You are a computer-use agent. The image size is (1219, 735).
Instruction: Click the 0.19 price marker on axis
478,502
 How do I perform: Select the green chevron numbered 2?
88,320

...

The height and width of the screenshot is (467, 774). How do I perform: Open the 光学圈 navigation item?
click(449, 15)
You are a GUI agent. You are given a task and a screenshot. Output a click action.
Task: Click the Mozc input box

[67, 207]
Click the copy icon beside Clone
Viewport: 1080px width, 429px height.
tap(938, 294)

--

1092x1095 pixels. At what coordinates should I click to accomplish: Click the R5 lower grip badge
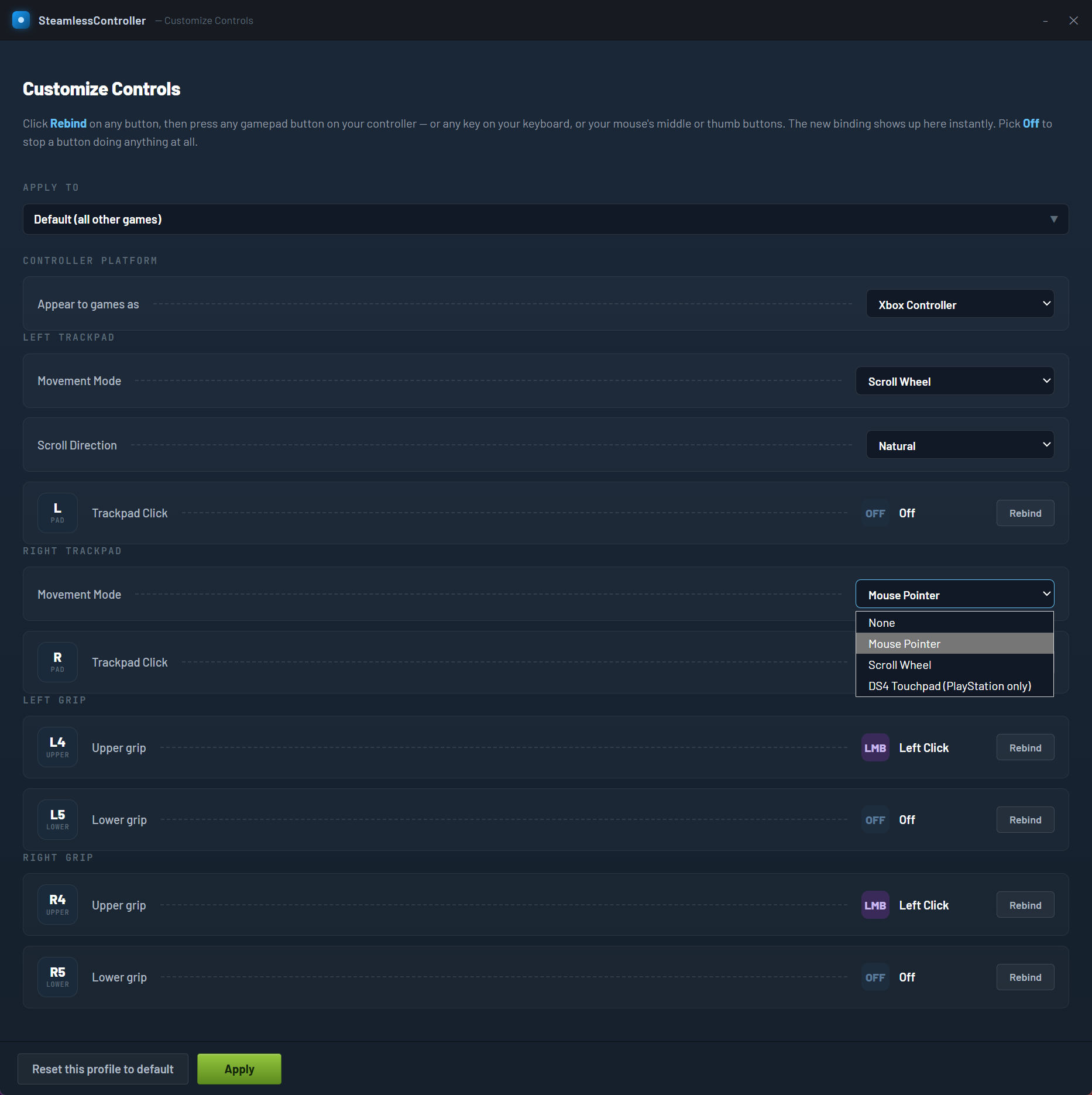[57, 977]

Assignment:
Scan the data above and copy every line with "agent" in it.

Reply:
You are a computer-use agent. The image size is (1219, 735).
You are a GUI agent. You are given a task and a screenshot. Output a click action.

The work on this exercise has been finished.